Fabi memaparkan, berdasarkan laporan SDG (Tujuan Pembangunan Berkelanjutan) terkait engan makanan terbuang di tingkat global pada 2020 mencapai 13,3 persen. Dari kelompok jenis makanannya, buah-buahan dan sayuran merupakan yang tertinggi, yakni mencapai 32,7 persen. Sementara berdasarkan kawasan, Sub-Sahara Afrika merupakan kawasan dengan makanan terbuang tertinggi, yakni mencapai 21,4 persen.
Karin Lindow dari Divisi Food Chain and Exports, Swedish Board of Agriculture, Swedia, mengemukakan, tujuan utama pengurangan FLW ialah terkait dampak pada lingkungan serta ketahanan pangan di masa depan. Swedia memiliki standar tinggi mengenai kesejahteraan hewan.
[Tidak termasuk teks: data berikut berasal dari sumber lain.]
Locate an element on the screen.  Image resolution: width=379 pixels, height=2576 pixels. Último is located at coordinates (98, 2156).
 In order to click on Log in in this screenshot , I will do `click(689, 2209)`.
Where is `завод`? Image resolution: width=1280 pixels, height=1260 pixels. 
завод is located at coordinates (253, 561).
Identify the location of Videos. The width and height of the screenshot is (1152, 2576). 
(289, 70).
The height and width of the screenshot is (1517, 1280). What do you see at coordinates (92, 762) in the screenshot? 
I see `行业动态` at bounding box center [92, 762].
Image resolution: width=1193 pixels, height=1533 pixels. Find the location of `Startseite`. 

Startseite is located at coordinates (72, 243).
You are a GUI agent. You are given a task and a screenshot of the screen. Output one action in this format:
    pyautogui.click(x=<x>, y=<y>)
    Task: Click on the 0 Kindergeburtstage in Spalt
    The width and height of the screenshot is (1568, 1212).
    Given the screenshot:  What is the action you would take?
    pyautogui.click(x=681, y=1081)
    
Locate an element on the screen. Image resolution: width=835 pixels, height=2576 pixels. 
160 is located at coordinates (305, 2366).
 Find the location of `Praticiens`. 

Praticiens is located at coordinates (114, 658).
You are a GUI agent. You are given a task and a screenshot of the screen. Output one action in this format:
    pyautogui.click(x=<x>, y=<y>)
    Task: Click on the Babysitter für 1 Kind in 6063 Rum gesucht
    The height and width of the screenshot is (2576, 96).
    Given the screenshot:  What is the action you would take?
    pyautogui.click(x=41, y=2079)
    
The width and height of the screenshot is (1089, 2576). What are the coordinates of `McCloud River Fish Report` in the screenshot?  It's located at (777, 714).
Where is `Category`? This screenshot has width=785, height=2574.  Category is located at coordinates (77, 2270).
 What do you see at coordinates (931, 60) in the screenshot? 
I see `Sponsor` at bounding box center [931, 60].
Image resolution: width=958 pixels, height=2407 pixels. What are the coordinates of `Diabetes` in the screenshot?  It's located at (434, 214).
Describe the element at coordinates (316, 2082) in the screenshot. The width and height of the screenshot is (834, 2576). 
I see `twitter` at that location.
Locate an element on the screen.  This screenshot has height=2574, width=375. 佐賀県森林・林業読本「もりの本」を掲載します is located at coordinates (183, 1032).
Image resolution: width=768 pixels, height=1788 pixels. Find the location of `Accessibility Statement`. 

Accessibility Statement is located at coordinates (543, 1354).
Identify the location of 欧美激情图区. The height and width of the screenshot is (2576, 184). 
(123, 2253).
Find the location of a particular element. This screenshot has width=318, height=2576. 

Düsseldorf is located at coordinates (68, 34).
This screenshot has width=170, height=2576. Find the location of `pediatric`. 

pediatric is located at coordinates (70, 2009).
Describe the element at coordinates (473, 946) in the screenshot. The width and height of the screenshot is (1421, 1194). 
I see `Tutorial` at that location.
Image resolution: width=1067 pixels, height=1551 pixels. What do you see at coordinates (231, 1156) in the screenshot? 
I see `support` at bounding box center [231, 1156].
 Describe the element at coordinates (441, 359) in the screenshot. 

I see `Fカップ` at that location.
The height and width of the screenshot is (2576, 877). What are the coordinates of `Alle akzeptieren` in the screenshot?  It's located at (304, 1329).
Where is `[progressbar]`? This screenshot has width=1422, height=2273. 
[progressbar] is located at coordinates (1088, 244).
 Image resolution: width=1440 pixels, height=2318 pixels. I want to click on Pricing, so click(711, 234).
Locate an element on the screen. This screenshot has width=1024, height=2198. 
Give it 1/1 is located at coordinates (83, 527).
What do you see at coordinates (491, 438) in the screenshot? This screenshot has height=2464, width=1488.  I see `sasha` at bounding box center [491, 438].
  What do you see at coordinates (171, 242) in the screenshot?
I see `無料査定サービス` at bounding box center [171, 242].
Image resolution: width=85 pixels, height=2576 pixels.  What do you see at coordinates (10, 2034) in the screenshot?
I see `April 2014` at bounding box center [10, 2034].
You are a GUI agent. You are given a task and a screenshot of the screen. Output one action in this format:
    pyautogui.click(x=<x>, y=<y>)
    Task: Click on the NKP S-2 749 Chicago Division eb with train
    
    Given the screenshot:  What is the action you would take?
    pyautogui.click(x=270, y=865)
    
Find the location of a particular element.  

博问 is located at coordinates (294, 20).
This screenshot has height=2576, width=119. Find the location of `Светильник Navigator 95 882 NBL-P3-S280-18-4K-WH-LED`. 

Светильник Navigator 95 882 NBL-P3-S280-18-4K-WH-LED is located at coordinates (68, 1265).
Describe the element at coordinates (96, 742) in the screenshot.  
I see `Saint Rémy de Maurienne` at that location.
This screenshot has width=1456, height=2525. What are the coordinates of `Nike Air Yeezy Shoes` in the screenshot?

Orientasinya ialah efisiensi. Kualitas makanan pun terjaga serta memberi keuntungan ekonomi bagi produsen.
”Dalam menekan FLW, kami melibatkan para peneliti yang berpengalaman di lapangan. Dibentuk kelompok peneliti dan ahli untuk berdiskusi terkait dengan komoditas utama untuk dijadikan prioritas. Setelah itu, kami libatkan lebih banyak peneliti, juga melibatkan petani dan organisasi industri,” kata Karin.
Ia menambahkan, pemilihan komoditas utama mempertimbangkan beberapa hal, yakni potensi, value (nilai), volume, dampak terhadap iklim, dan terkait dengan komoditas mana yang segar ataupun yang bisa disimpan. Akhirnya diputuskan delapan komoditas utama, yakni daging sapi, daging babi, susu, seafood, gandum, kentang, wortel, dan stroberi.